Salivary gland tumors are rare and very heterogeneous types of head and neck cancer. Among them, salivary duct carcinoma (SDC) is one of the most aggressive, with poor prognosis and few recommendations for treatment. Numerous targetable mutations have been described in SDC, especially for Human Epidermal growth factor receptor 2 (HER2), up to 56% according to the literature. This target is interesting due to the development of several forms of anti-HER2 therapy in other cancers. Finally, the antibody-drug conjugate trastuzumab-deruxtecan (T-Dxd) significantly improves progression-free survival and objective response rate, with tolerable side effects. Few data have been published concerning anti-HER2 therapies for SDC, mainly concerning T-Dxd, most of the studies described treatment with docetaxel or trastuzumab alone. As patients with SDC are often young and without comorbidities, they receive a few different treatments. That is why case reports about patients with SDC treated by T-Dxd can facilitate molecular testing of these tumors and improve our knowledge about this rare disease. This report describes a 44-year-old man with HER2-positive locally advanced SDC who experienced disease progression just after surgery. Molecular analysis showed positive androgen receptors, MLH1 mutation, and HER2 positivity. He had received several different treatments, including endocrine therapy, chemotherapy, immunotherapy, and anti-HER2 therapy. The longest duration of treatment was observed with T-Dxd: 13 months, allowing local treatment of localized progression (cervical lymph nodes, bone metastasis) at the same time. This report and other published data highlight the need for better implementation of recommendations for molecular testing regarding a rare and aggressive salivary tumor. In addition, these data should increase the development of clinical research in this small patient population.

Keywords

case report deruxtecan HER2 salivary gland cancer trastuzumab

Molecular characteristics of salivary duct carcinoma

Salivary duct carcinoma (SDC) is a rare tumor of the parotid gland accounting for approximately 5%–10% of all salivary gland malignancies.¹ It is known as the most aggressive histology among many different salivary tumor subtypes. SDCs are frequently compared to breast ductal carcinoma, and they share specific immunohistological features. Among them, an androgen receptor (AR) is expressed in more than 90% of patients, allowing endocrine therapy as first-line treatment.² The recent literature suggests that 7%–56% of SDCs have shown a positive immunohistochemical (IHC) staining for the human epidermal growth factor receptor 2 (HER2) encoded by the ERBB2 gene.^3–5 HER2 is a member of the epidermal growth factor receptor family and is overexpressed in a broad range of malignancies. Since the breakthrough of trastuzumab (tz), a monoclonal antibody directed to HER2, in the early 90s, anti-HER2 therapies have been approved, particularly HER2-positive breast and gastric cancer.^6,7 Despite the scarce occurrence of SDC, several trials have focused on HER-positive SDC with interesting results in terms of response rate and progression-free survival (PFS).^8–10 More recently, third-generation anti-HER2 agent trastuzumab-deruxtecan (T-Dxd) has shown impressive results in breast and gastric cancer.^11–14

There are very few published studies about SDC patients treated with T-Dxd. In Destiny-PanTumor02, a total of 24 patients with head and neck cancer were included, 19 of whom had salivary gland cancer.¹⁵ An objective response rate of 41.7% was observed, with 12.5% experiencing drug-related interstitial lung disease or pneumonitis.

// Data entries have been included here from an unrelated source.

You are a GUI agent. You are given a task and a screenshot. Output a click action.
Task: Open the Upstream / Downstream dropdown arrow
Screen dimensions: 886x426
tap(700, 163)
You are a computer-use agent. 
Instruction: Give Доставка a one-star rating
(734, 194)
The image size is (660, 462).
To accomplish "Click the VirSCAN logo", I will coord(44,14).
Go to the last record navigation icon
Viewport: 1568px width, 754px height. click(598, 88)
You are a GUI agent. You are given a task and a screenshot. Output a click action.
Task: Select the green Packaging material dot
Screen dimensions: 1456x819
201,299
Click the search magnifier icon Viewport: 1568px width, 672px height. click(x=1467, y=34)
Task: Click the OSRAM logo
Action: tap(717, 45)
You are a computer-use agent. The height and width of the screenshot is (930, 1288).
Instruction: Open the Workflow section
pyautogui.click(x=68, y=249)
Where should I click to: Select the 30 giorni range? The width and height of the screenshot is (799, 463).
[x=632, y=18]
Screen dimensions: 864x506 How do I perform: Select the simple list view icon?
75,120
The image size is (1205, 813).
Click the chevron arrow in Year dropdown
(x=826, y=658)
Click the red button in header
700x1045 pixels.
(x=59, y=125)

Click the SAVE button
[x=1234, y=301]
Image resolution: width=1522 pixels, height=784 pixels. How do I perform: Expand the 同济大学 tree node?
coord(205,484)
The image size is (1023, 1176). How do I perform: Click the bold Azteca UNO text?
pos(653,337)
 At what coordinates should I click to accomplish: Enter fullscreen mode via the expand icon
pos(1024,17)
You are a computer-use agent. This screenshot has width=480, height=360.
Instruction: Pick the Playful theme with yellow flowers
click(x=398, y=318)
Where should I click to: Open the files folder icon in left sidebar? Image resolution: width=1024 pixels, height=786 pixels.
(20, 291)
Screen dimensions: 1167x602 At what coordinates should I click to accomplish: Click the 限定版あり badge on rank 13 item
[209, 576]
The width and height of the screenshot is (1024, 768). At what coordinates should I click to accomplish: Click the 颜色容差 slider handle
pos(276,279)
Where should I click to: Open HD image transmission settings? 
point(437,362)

Another phase I study including eight SDCs with HER2 overexpression, showed tumor shrinkage but with very few details, and some case reports have described stable tumor or response for patients already treated with anti-HER2 therapy (trastuzumab monotherapy, trastuzumab emtansine, or tucatinib).^16–19 However, more real-life data are required to build a clinical trial in the hope of obtaining a major response, as has been observed with this molecule in other types of cancer.

Case presentation

The reporting of this study conforms to the CARE guidelines (Supplemental Material).²⁰

The patient was a 42-year-old Caucasian man, without comorbidities, who had been consulted for unexplained sudden right facial paralysis, improved on steroids. A few days later, computed tomography (CT) of the face found intraparotid calcified nonspecific lesions. One month after the first episode of facial paralysis due to clinical re-aggravation, the patient underwent a right parotidectomy with ipsilateral cervical node dissection.

Pathological analysis revealed ductal adenocarcinoma, 10/29 tumoral nodes including one in extranodal extension (T2N3bMx according to AJCC January 2018). Assessment of tumor extension after surgery with CT scan and positron emission tomography (PET) imaging revealed right cervical nodes and at least two liver metastases, no brain metastasis. Complementary tumor analysis reported a tumor overexpressing AR (85% of positive cells) and HER2, with strong circumferential membrane staining 10% of the tumor cells by IHC, classified 1 + and was scored as amplified by dual-color dual-hapten in situ hybridization (ratio of 282/66 = 4.27). Furthermore, the tumor was proficient MissMatch Repair, a finding confirmed by molecular biology (microsatellite stability profile).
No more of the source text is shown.